**Data supplied:**
****************************************
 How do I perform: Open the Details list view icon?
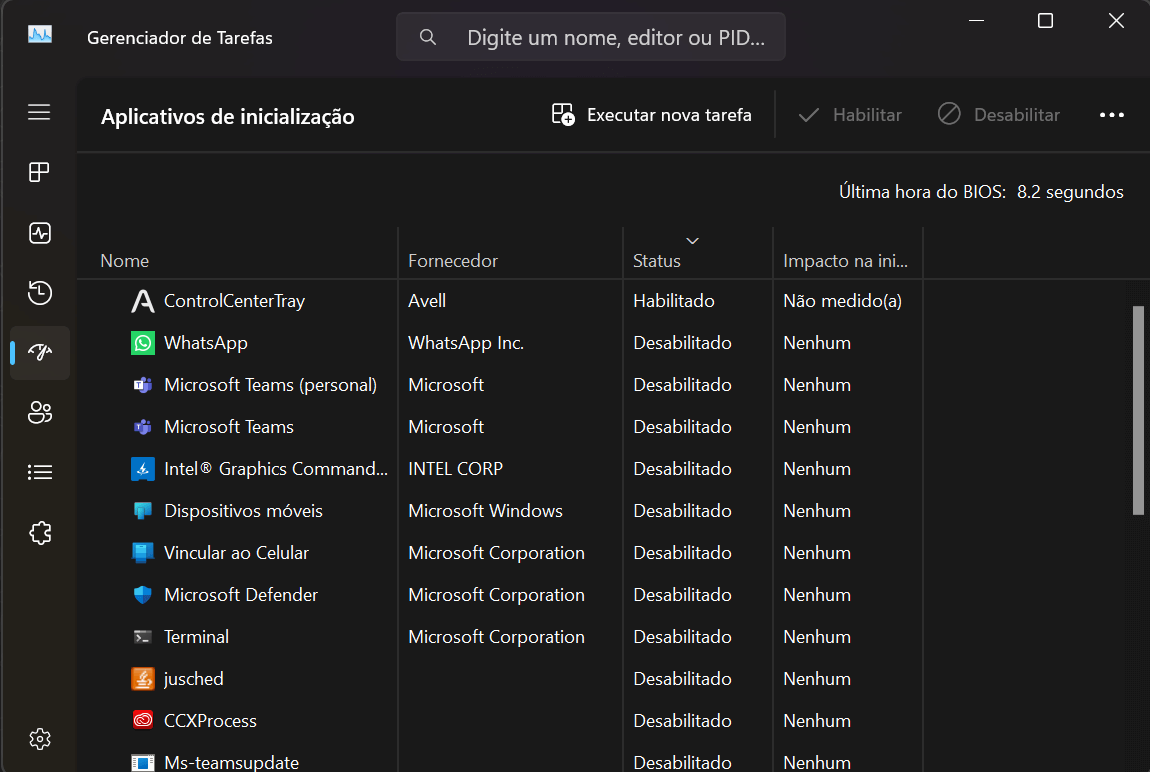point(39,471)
****************************************
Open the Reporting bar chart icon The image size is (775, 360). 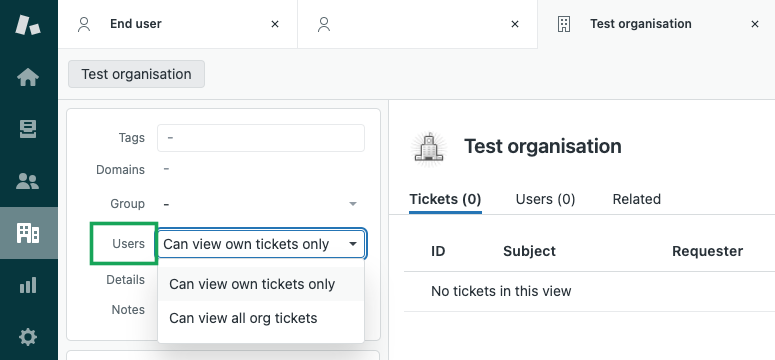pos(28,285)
****************************************
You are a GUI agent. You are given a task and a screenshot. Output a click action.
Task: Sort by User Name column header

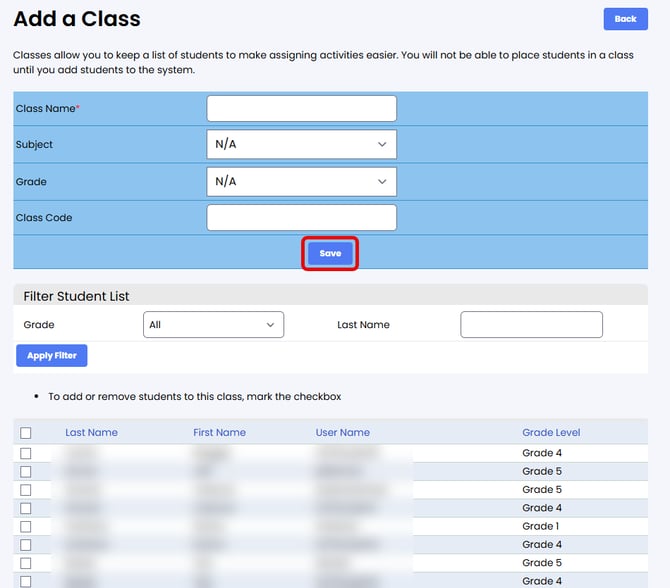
****************************************
Please output the lines of the listing above that fall in the stretch from the one with "You are a GUI" through the one with "Task: Sort by User Name column header", exactly and only those.

**Solution for this task:**
You are a GUI agent. You are given a task and a screenshot. Output a click action.
Task: Sort by User Name column header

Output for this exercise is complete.